Question

If the coefficient of linear expansion of a metal is $0.00002 \,K^{-1}$ , then the necessary increase in temperature of the metal rod in order to increase its length by $2\%$ is

• A. $100 \,K$
• B. $373 \,K$
• C. $400 \,K$
• D. $1000 \,K$

Answer 1

Answer: (D)

$1000 \,K$

Answer 2

Let $L$ be the length of the metal rod.

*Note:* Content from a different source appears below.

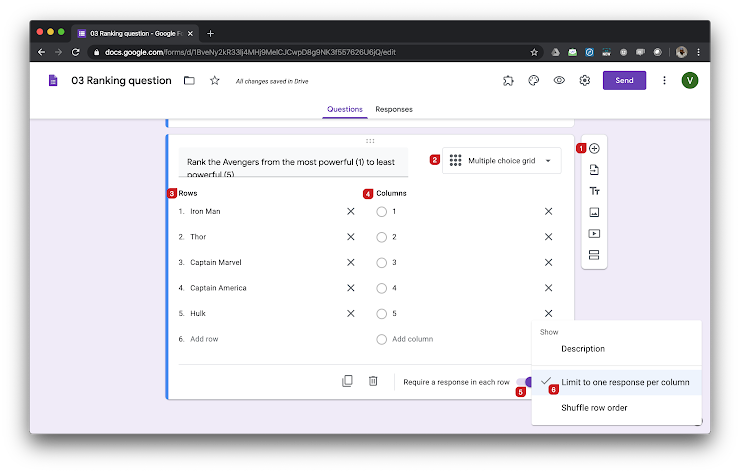Click the Import questions icon
This screenshot has width=740, height=473.
pos(594,169)
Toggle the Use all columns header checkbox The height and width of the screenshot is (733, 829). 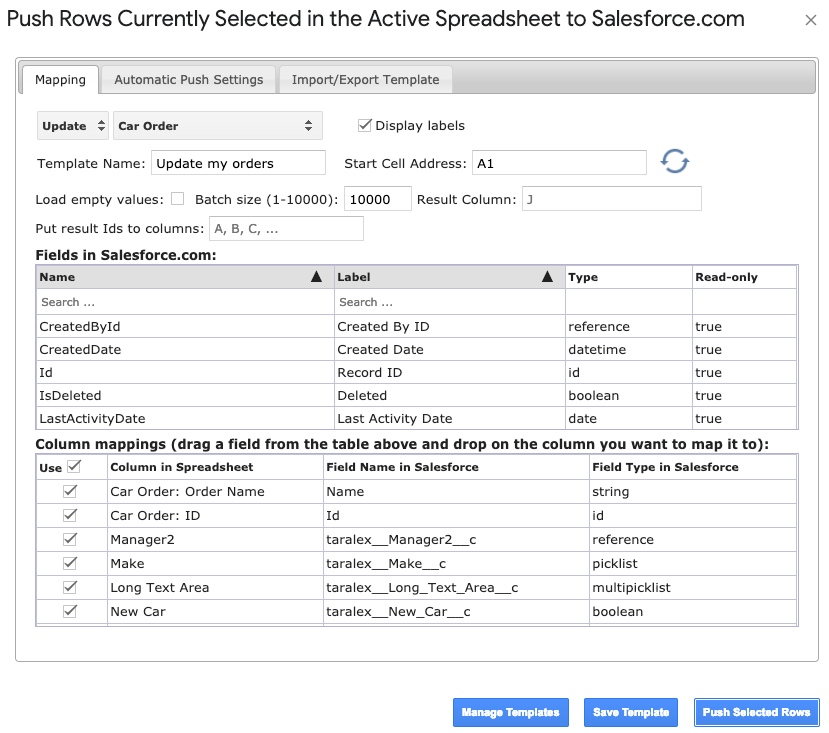(74, 466)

On increasing its length by $2\%$, its new length becomes
$L'=L+\frac{2}{100}$
$L=\frac{102}{100}$
$L=\frac{51}{50}L$
$\therefore$ The increase in the length of the metal rod is
$\Delta\,L=L'-L=\frac{51}{50}L-L=\frac{1}{50}L$
If $\Delta\, T$ is the necessary increase in temperature of metal rod, then
$\Delta\, L=L \, \alpha\,\Delta\,T$
(where $\alpha$ is the coefficient of linear expansion)
or $\Delta T=\frac{\Delta\,L}{L\,\alpha}=\left(\frac{1}{50}\right) \left(\frac{L}{0.00002\,K^{-1}}\right)$
$=\frac{10^{5}}{100} K=1000\,K$